EXERCISE REQUIREMENTS: When you reach the line that contains "Task: Click the" below, transcribe it and each line after it word for word to the end of the records, omitting pictures.

Stored data
****************************************

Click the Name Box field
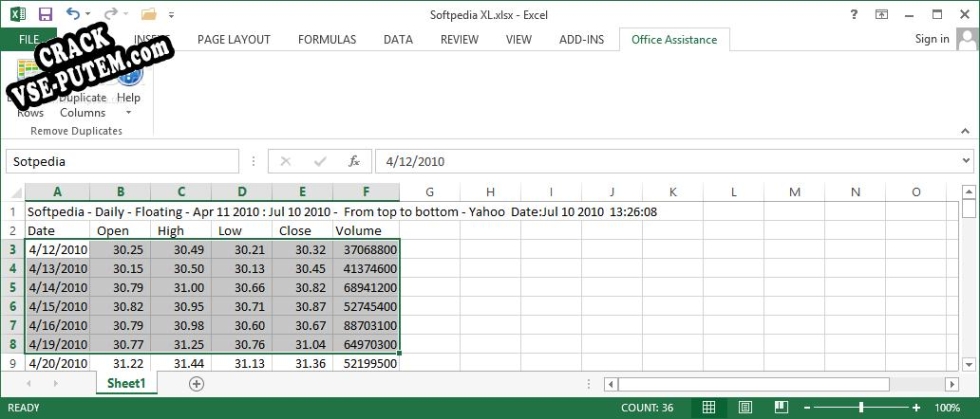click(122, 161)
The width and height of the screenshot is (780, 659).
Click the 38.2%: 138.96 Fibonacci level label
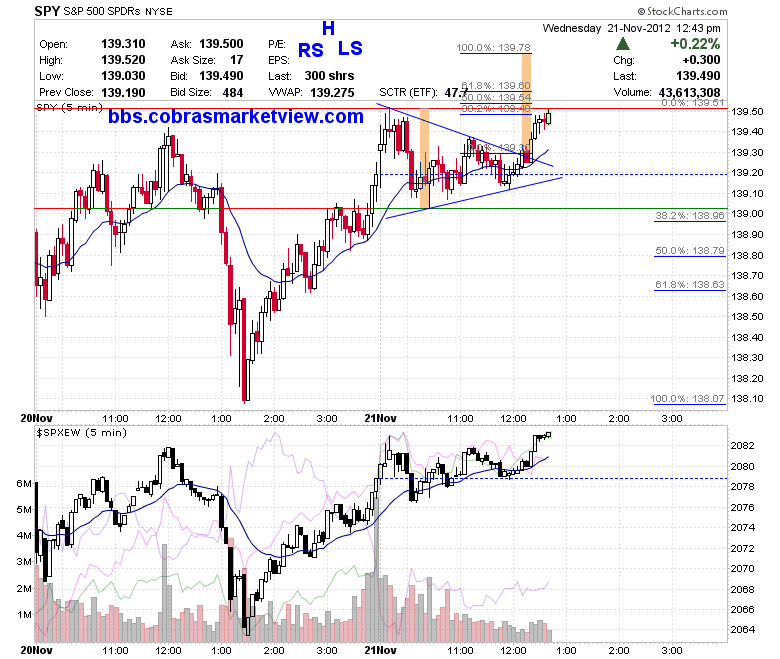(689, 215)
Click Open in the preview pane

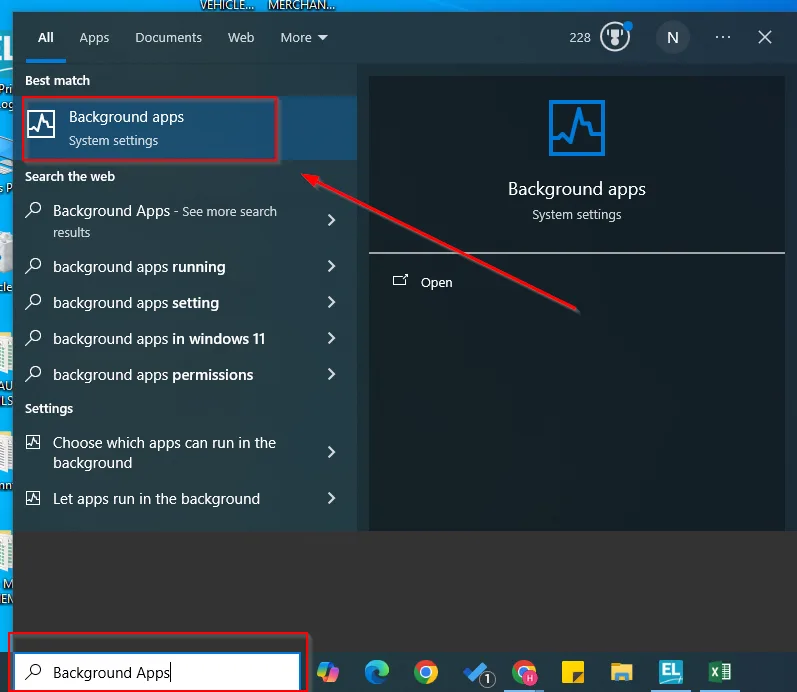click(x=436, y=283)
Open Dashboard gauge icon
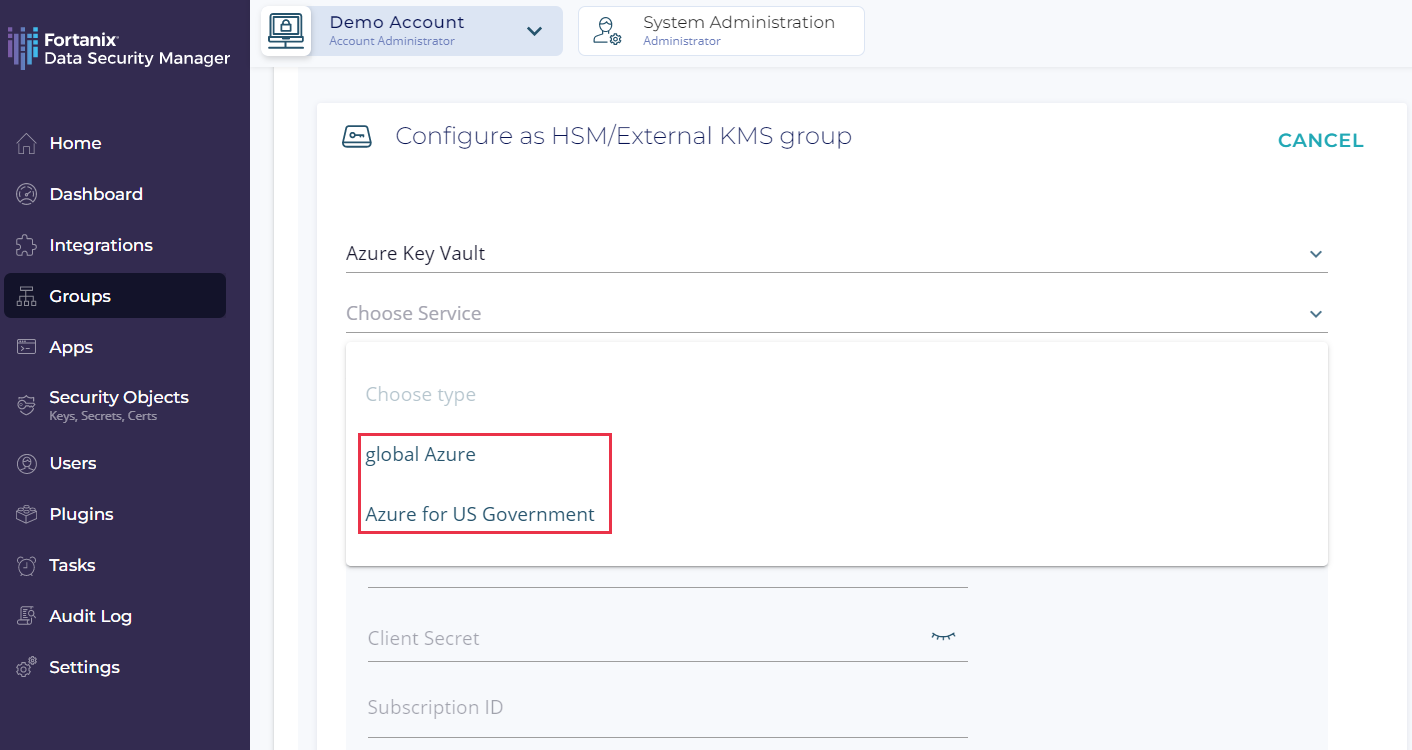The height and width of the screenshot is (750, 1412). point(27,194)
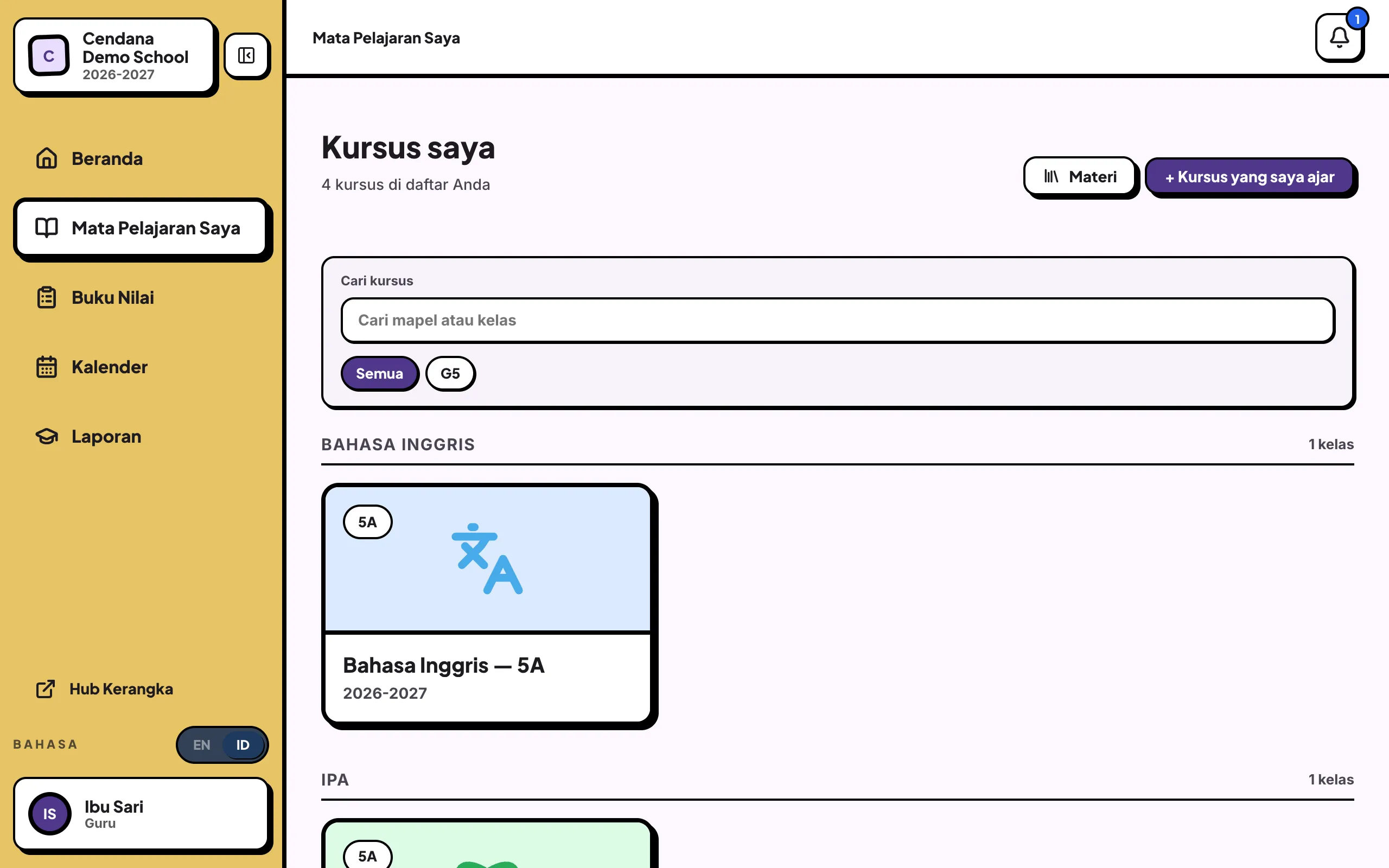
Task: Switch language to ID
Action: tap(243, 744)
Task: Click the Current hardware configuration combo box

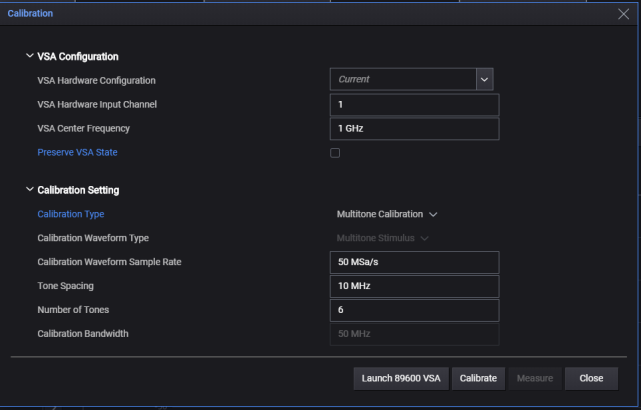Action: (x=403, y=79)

****************************************

OUTPUT BELOW:
Task: Click the Current hardware configuration combo box

Action: (x=403, y=79)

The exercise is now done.